/ 10 October 2000

Poll date: ‘We’re almost there’

OWN CORRESPONDENT, Bisho | Tuesday

A DATE for South Africa’s much-postponed municipal elections could be announced by the end of the week after a committee reviewing the concerns of traditional leaders over new municipal boundaries finalised a report for President Thabo Mbeki.

“We’re almost there,” said Provincial and Local Government Minister Sydney Mufamadi.

The announcement of a date for the municipal poll was at the weekend postponed for the third time because of the objections of traditional leaders to some newly-demarcated municipal boundaries.

The amakhosi are concerned that government’s proposed local government system would erode their powers, and had sharply rebuked Mufamadi for contemplating the “premature declaration” of an election date.

Mufamadi declined to give an indication of the contents of the committee’s report, saying he had not studied it, but provincial and local government director-general Zam Titus said the report contained “several compromise proposals”.

Mufamadi denied that the government had underestimated the concerns of the traditional leaders.

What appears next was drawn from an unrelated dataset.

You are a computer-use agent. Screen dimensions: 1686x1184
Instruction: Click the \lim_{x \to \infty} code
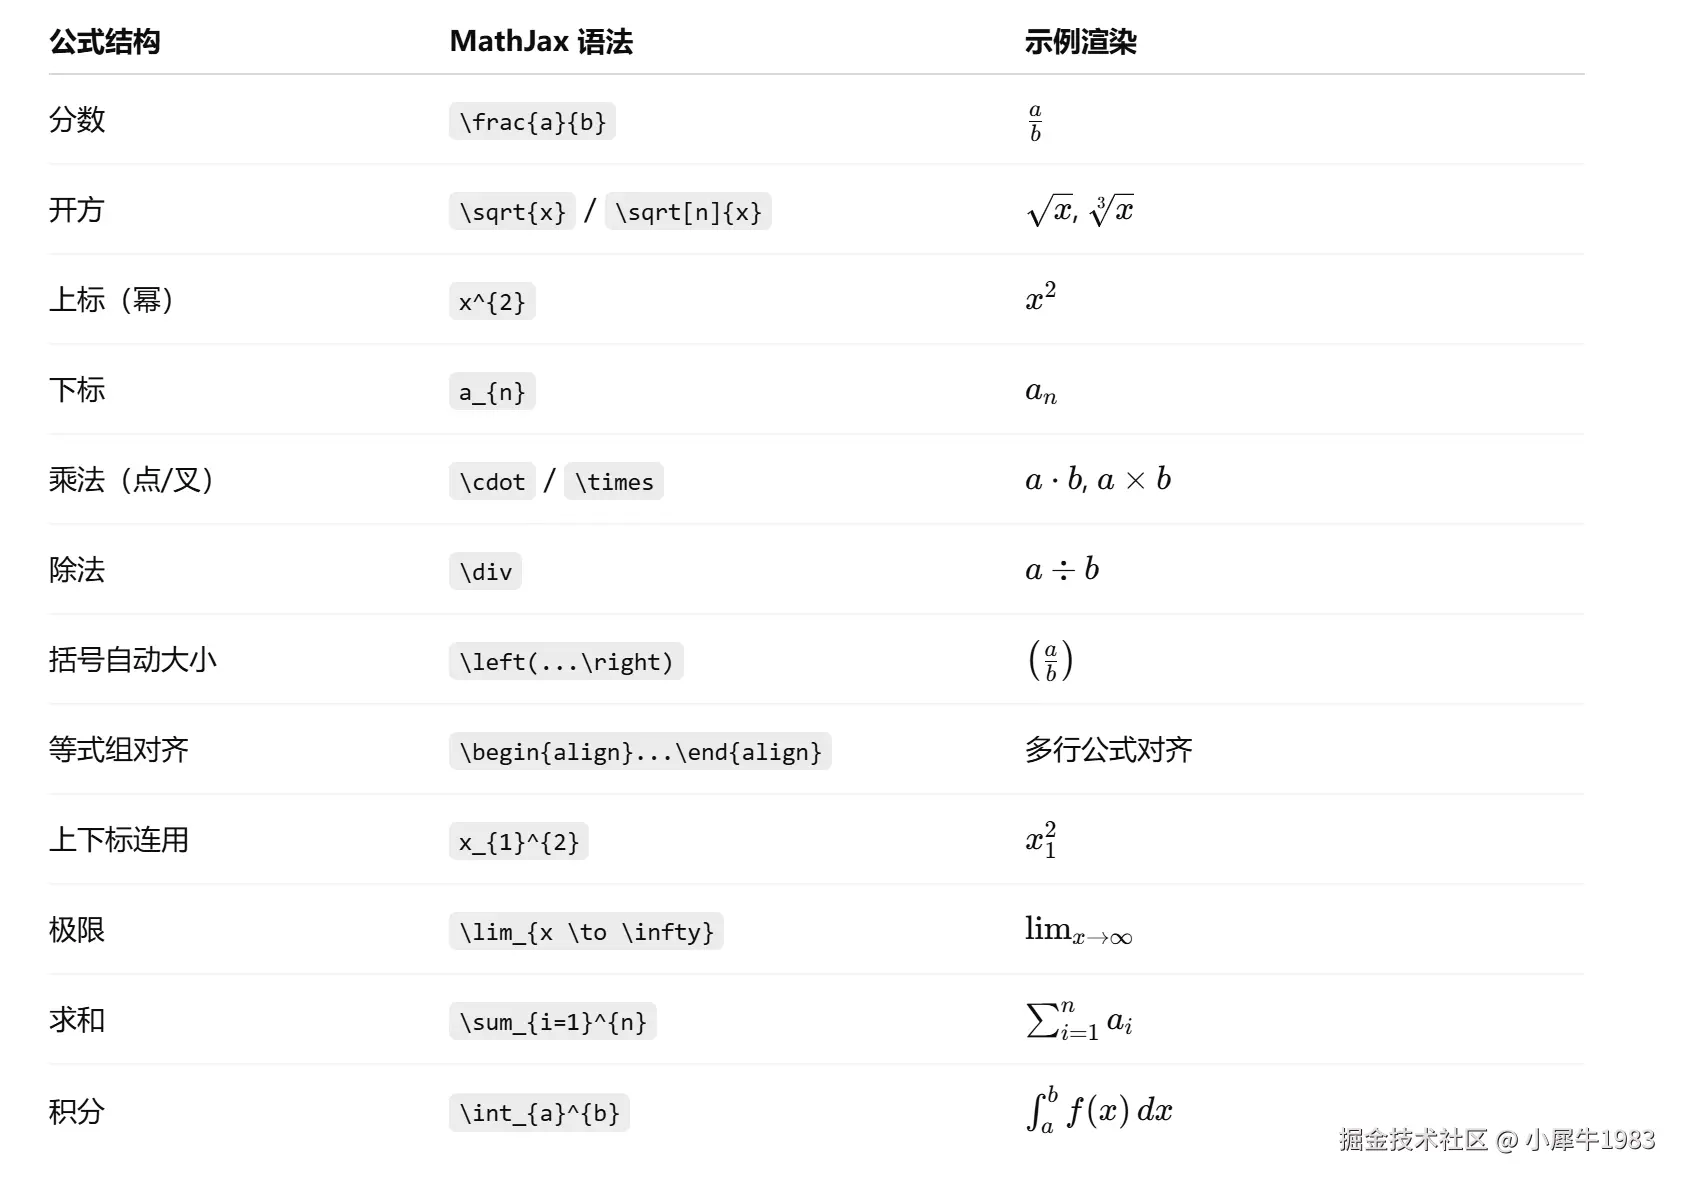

“We have not. It is important that you don’t underestimate a problem. But it also important for those who feel aggrieved not to overestimate their grief to a point of running roughshod over everybody else,” Mufamadi said.

Appealing to government to move the date of the local municipal elections to January, a combative Pan Africanist Congress (PAC) said the hold-ups were the government’s own fault for not consulting widely enough on new municipal demarcations, but at the same time slammed traditional leaders for holding local elections to ransom.

Earlier, PAC leader Dr Stanley Mogoba dismissed the African National Congress’ election manifesto – unveiled by President Mbeki in the Karoo town of Beaufort West at the weekend – as nothing new and “belonging in the people’s dustbin”.

Mogoba said Mbeki’s sharp focus on the poor revealed that poverty was the major crisis facing South Africa after six years of ANC and 46 years of National Party rule.